Writing enough of these, a structure emerges — and it’s not bureaucratic box-ticking, it’s the accumulated scar tissue of operations done wrong. The pattern I reach for now:

  • Snapshot / backup first, explicitly flagged as the rollback anchor. The undo has to exist before the do.
  • Preview before you commit. A dry-run or check mode that shows what would change without changing it. Read it, confirm it’s what you meant, then run for real. (Build the preview before the engine.)
  • Validate on one target before the fleet. Run against a single host, confirm it’s healthy, then roll out. Blast radius is a choice you make in the sequencing.
  • Make it idempotent. Running the procedure twice should be safe and boring, not a second, conflicting mutation. People will re-run it.
  • Stop on any error. A loud “if anything looks wrong, halt here, roll back the affected target, and escalate” beats plowing ahead and compounding the damage.
  • Name the escalation path. When it goes sideways, who gets called, with what information. (And keep that roster generic and current — names and roles drift.)

That sequence isn’t ceremony. Each item is a specific way operations have gone wrong, encoded so they don’t go wrong again.

Write it while you do it, not after

The timing matters as much as the writing. Write the runbook as you perform the procedure the first time, not from memory a week later. Doing it live, you capture the real commands, the actual output, the surprises, the “oh, you also have to do X” steps that you’ll have completely forgotten by the time you sit down to “document it properly.”

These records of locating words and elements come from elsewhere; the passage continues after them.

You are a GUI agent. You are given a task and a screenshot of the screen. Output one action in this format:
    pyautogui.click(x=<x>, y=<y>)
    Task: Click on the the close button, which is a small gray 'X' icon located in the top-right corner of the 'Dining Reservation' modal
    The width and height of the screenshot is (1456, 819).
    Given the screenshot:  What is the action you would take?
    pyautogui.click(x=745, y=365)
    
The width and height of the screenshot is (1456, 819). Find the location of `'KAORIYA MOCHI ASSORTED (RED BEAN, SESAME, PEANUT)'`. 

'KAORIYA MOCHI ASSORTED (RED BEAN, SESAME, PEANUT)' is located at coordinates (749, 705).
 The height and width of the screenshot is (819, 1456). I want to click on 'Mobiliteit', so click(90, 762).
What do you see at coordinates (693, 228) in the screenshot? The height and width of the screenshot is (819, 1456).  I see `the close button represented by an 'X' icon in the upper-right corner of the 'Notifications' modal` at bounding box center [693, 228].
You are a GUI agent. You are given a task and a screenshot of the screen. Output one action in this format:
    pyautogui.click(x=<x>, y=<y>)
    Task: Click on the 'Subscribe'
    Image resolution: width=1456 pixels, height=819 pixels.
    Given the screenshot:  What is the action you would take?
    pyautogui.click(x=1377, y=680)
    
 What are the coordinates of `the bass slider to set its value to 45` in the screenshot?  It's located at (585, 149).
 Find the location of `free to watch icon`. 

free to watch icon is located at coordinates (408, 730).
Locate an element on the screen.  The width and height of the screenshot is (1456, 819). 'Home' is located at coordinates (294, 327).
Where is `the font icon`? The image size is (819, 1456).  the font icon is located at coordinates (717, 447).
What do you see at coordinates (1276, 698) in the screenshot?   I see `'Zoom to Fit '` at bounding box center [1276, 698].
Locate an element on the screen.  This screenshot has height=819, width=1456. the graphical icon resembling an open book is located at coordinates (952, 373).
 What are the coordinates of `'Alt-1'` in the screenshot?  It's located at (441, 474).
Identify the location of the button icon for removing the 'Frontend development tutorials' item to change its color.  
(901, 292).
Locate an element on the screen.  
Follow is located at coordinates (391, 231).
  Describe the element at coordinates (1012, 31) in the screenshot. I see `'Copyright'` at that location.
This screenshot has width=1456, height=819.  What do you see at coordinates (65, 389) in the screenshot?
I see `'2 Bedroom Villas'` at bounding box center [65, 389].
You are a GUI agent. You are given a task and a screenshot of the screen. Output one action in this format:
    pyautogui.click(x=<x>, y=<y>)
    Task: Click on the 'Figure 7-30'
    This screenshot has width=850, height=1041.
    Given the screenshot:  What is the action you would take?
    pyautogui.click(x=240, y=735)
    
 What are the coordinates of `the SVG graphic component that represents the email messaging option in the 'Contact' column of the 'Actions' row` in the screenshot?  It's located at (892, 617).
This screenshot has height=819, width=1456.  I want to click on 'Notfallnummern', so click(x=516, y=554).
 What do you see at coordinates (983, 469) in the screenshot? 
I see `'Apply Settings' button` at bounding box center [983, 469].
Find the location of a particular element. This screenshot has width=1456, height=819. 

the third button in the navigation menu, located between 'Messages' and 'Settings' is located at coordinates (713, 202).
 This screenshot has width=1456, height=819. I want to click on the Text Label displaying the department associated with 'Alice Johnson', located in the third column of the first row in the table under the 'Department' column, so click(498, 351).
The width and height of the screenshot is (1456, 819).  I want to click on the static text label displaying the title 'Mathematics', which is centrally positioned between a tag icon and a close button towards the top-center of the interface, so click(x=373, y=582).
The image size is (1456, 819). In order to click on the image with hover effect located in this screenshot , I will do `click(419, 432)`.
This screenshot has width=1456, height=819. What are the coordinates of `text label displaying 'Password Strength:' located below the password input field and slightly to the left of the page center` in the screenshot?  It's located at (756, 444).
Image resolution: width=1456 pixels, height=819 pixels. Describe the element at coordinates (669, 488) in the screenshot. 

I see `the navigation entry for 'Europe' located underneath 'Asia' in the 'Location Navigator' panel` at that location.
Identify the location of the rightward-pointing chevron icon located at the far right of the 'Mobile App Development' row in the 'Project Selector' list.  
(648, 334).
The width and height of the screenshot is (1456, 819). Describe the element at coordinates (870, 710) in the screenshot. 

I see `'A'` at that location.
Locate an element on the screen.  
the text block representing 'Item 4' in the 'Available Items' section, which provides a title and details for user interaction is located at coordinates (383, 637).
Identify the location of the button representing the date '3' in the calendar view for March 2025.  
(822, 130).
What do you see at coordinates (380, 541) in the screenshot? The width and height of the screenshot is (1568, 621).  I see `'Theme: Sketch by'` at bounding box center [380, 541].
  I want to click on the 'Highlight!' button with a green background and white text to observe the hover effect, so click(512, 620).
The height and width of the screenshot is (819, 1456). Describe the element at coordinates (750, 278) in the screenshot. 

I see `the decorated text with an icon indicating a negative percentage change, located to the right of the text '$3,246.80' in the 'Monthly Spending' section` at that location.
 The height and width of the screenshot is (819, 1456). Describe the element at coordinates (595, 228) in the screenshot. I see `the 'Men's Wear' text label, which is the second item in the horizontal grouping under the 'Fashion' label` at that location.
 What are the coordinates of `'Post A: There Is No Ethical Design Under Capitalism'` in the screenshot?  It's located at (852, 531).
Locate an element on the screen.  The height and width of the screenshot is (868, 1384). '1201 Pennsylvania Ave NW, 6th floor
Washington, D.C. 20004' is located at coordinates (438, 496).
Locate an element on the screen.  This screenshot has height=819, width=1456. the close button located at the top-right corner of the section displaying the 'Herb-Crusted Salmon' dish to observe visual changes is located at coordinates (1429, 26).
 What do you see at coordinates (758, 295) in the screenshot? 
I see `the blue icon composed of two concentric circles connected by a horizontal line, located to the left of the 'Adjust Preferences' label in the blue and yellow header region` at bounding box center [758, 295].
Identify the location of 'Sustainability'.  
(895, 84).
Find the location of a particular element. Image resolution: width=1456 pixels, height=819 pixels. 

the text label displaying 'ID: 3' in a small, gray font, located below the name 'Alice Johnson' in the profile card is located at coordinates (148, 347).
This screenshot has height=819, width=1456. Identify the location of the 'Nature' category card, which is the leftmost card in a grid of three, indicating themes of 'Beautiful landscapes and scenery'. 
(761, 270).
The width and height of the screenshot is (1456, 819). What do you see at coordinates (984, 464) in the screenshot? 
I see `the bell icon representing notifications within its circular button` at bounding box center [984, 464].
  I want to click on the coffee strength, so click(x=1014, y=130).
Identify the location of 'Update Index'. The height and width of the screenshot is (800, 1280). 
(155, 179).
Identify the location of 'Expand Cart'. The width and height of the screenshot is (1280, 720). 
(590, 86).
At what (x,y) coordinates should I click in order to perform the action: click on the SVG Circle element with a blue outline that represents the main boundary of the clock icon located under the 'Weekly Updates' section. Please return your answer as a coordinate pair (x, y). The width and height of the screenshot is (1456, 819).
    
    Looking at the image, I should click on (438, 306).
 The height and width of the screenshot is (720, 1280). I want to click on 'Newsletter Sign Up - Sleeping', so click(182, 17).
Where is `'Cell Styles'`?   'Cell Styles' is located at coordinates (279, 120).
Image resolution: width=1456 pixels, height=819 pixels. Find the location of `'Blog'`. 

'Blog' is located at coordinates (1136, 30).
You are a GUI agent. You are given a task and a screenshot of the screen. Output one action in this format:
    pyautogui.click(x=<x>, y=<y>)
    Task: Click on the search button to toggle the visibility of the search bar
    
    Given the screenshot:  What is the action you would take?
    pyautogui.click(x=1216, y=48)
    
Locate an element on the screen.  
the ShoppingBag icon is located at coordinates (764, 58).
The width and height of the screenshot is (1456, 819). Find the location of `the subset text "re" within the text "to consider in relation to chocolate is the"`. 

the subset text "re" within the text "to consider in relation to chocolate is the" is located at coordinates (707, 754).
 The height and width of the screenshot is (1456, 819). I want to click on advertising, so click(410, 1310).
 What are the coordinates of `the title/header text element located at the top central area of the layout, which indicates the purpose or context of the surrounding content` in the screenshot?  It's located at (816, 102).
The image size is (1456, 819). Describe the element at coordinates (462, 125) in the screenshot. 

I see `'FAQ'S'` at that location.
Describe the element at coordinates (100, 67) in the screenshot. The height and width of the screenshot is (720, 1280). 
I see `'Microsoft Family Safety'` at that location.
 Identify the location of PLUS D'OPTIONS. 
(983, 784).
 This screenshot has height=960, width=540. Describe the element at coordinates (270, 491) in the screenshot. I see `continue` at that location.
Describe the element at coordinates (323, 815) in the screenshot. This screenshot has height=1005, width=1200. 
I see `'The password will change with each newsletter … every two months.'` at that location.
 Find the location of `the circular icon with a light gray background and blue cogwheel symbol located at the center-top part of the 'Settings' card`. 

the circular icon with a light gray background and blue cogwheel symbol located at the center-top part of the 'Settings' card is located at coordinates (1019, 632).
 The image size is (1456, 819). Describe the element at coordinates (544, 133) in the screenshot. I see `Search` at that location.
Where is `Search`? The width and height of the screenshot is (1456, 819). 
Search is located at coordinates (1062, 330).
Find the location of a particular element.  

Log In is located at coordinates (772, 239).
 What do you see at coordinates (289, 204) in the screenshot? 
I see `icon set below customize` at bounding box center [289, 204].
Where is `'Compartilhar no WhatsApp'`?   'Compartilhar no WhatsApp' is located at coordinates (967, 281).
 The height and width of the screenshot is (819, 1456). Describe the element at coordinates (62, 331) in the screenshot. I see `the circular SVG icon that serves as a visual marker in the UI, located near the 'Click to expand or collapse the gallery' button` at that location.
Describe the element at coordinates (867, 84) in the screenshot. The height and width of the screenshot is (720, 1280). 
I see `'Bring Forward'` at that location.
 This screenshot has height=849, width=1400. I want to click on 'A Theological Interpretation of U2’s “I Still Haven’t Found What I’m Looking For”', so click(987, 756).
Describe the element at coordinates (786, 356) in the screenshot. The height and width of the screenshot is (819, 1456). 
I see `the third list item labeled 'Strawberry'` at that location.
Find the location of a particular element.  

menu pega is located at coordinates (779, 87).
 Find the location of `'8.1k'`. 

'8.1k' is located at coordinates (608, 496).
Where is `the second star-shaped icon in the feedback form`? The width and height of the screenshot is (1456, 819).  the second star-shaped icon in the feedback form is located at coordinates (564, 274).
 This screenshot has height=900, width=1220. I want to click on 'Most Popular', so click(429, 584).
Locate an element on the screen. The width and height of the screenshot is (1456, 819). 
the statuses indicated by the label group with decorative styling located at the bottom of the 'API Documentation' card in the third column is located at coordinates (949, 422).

Memory smooths over the bumps — and the bumps are the valuable part. The detour you had to take, the precondition that wasn’t obvious, the error you hit and fixed: those are exactly what the next person needs and exactly what you’ll lose if you wait. Writing in the moment also keeps you honest, because you’re describing what genuinely happens, not the idealized version your memory will happily invent. The runbook written live is a record; the one written from memory is historical fiction.

The runbook is a thinking tool first

So I’ve stopped treating the runbook as the deliverable you grind out afterward. It’s a thinking tool I use during the work to find the holes in my own understanding while the stakes are still low. The document that comes out is a nice bonus — genuinely useful to the next person — but the real value is what writing it did to my own grasp of the system.

If you want to know whether you truly understand something you built, try to write the runbook for it. The places you stumble are the places you don’t actually understand yet, and finding them at the keyboard is enormously cheaper than finding them in production. The chore turns out to be the test — and documentation turns out to be infrastructure. If you’ve had a runbook expose a hole you didn’t know was there, I’d love to hear about it.